When he tried out for his latest role as King Louis XIV in "Versailles," premiering on Ovation Oct. 1, nobody discouraged him. No one except himself. While he may sound like a banner-waving rebel, he's not. "Anyone who knows me for five minutes would tell you I'm the least rebellious person," he shakes his head.
In fact, acting was one way he could overcome his shyness, he confesses. "It's really odd to talk about that in our industry particularly, when you have to stand on stage in front of hundreds of people or on set in the Hall of Mirrors at Versailles in front of a 300-piece crew, to say that you're shy, people probably raise their eyebrows and go, 'Yeah, whatever,'" he says.
"But I think it was shyness and being able to channel confidence through someone else, I guess is a way of being able to come out of your shell. It's amazing this role has started changing that in me. It's the first role I've ever done where I am being directly influenced by living with this man," he says.
"I have spent a lot of my formative years not being very comfortable in my own skin" he chuckles. "And I suppose acting is that way of being able to be lots of different people. And being those different people, you get to express things that maybe sometimes you're too scared to. And you get to vent certain things and channel certain things through the character you play that maybe you don't have the confidence to do in your real life."
He remembers feeling an aching homesickness when, at 7, he was first sent to boarding school. "You get to go home (on holidays) but it means that you start being able to be very chameleon-like in your outlook to the world.
"I guess with a school like that if there's a problem in the playground you don't get to go home at 3 o'clock in the afternoon and forget about it and go back in the comfort of your home. You have to go into a room where you sleep with that problem and eat breakfast with that problem and you get very, very good at a very young age dealing with other people. Very adaptable. I'm sure it influenced me and also my choice to be an actor."
Blagden, 27, had spent three years playing an Anglo-Saxon monk on "Vikings," when he auditioned for "Versailles."(
"I showed up with this huge ponytail, with undercut shaved sides of my head and a beard out to here," he stretches out his hands. "I walked into the casting director's office. I walked in and did two scenes. Suzanne Smith, our lovely casting director, is quite a tough cookie. At the end of the audition she even said, 'I've seen you do better.'"
At first he was surprised he landed the role. "I understood more why they'd chosen me when I got on set and started talking about this vulnerability that they wanted to kick this season off with, because it's something that I am able to do quite naturally and it was really important to not have this very sort of bravado, scented character to start season one."

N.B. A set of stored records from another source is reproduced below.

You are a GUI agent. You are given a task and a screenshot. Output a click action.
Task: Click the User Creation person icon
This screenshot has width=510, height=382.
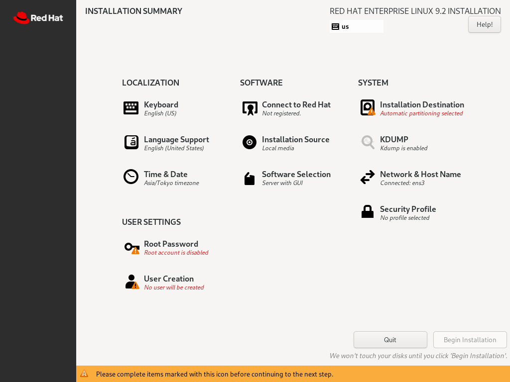130,282
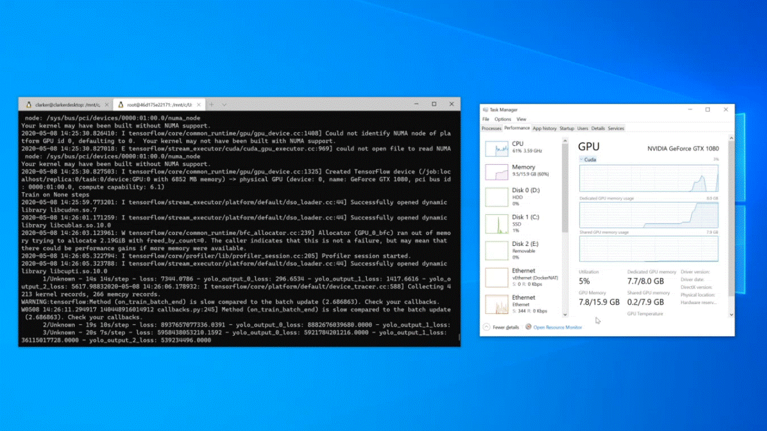Viewport: 767px width, 431px height.
Task: Open Disk 0 (D:) performance details
Action: [496, 196]
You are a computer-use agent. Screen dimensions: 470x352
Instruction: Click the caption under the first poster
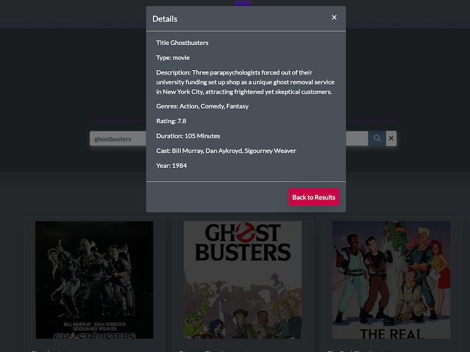(53, 350)
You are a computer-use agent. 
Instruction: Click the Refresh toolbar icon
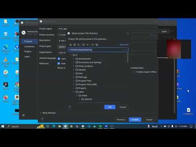(x=93, y=45)
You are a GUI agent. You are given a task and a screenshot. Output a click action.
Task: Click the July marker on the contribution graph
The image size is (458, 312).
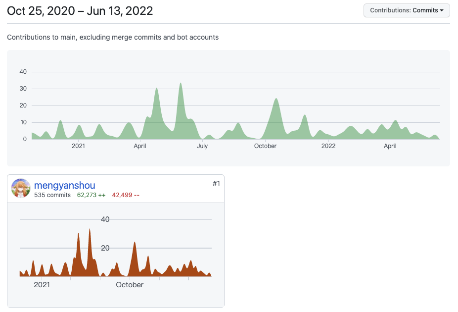pyautogui.click(x=202, y=146)

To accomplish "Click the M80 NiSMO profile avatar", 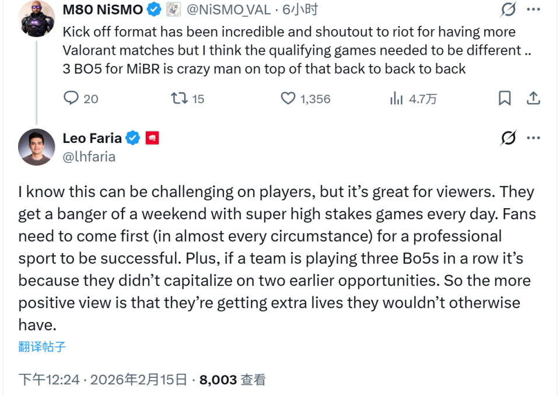I will coord(36,19).
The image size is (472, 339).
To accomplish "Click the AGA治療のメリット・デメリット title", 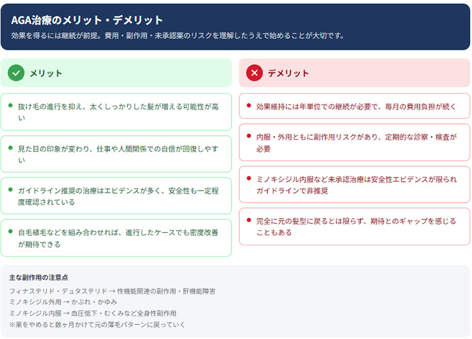I will pyautogui.click(x=87, y=20).
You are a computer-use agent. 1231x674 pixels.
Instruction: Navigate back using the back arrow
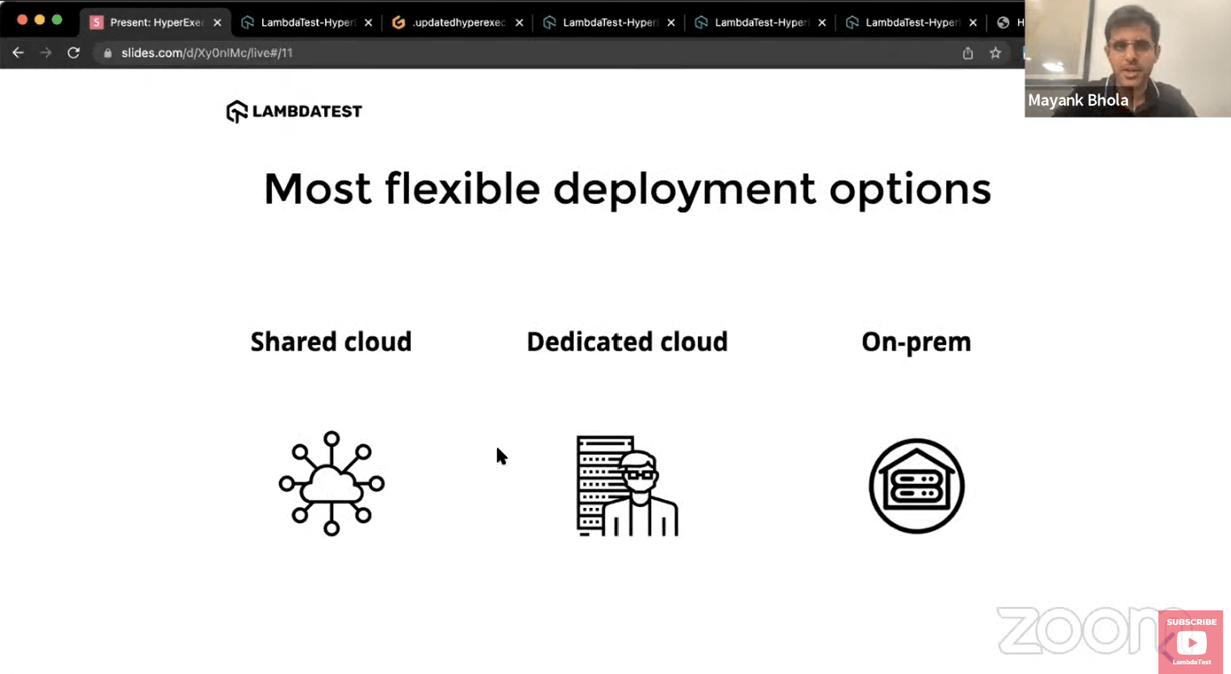pos(18,52)
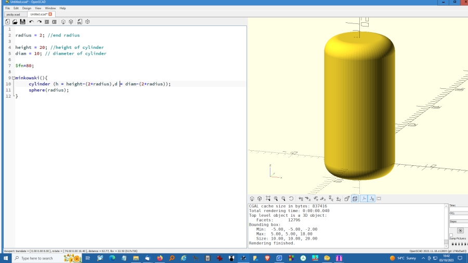Image resolution: width=468 pixels, height=263 pixels.
Task: Open the Design menu
Action: pyautogui.click(x=27, y=8)
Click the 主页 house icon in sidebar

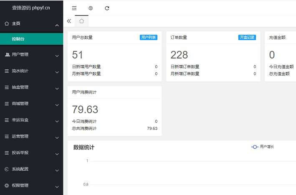[x=7, y=24]
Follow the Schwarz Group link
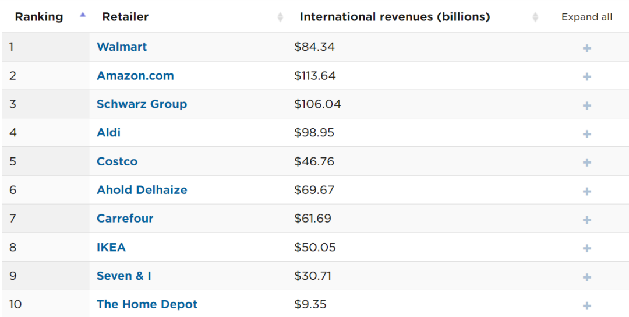 [x=142, y=104]
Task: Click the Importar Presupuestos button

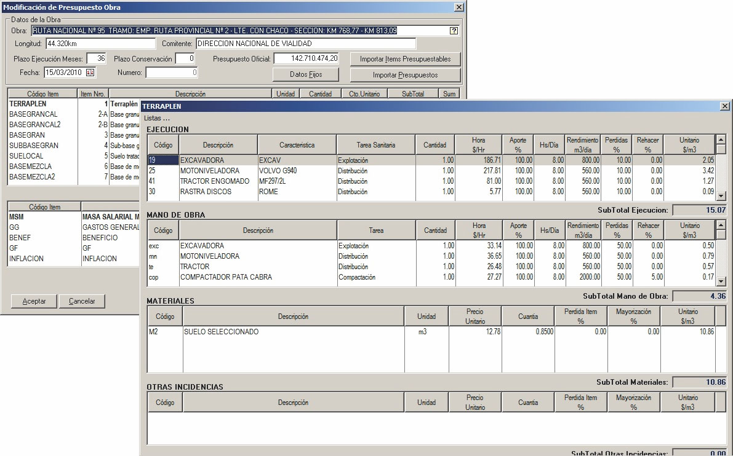Action: point(405,75)
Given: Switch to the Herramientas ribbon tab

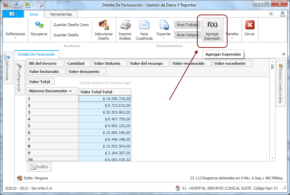Looking at the screenshot, I should (61, 14).
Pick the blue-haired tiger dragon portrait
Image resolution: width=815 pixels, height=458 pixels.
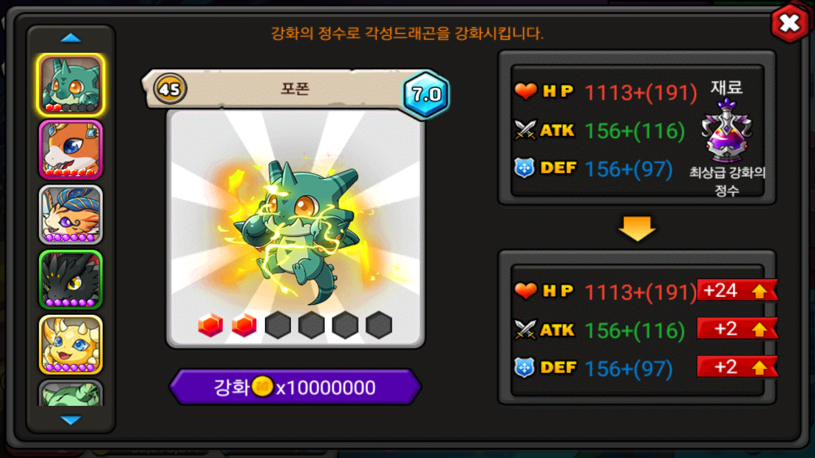click(71, 215)
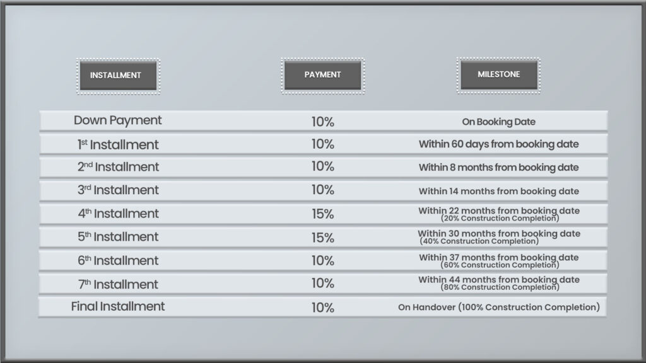The height and width of the screenshot is (363, 646).
Task: Click 'On Booking Date' milestone text
Action: (498, 122)
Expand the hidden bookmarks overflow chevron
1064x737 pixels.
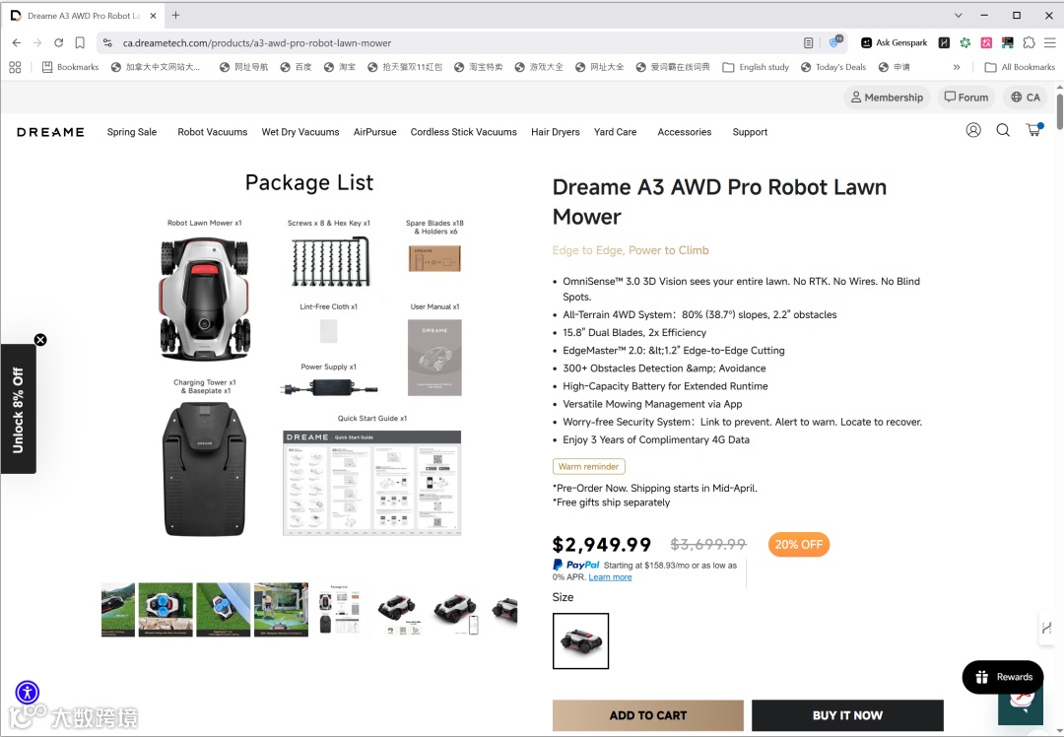pos(956,67)
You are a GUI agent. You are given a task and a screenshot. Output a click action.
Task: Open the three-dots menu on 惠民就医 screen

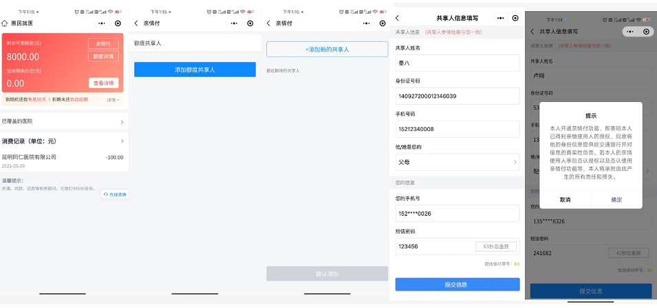point(100,23)
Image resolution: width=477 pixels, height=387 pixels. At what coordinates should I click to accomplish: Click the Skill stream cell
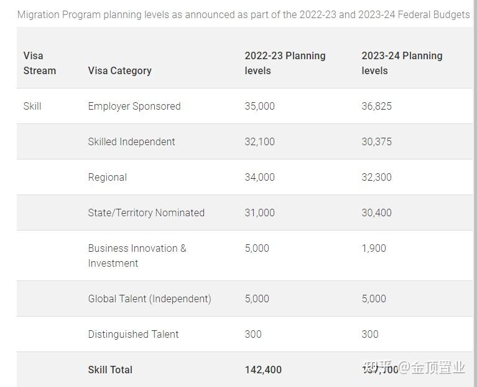pyautogui.click(x=32, y=106)
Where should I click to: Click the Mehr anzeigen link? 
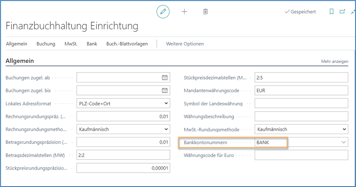pos(334,62)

Performing in foreign places like France and Indonesia, often takes him away from his sweetheart, actress Ellie Crawley. "We've never really had a conversation about what it is to be an actor and the fact that you have to try to make a relationship like this work in these circumstances where you are apart a lot of the time," he says. "But I think we both did that subconsciously in our own heads when we decided to be together. At the moment, we're very happy and it's working."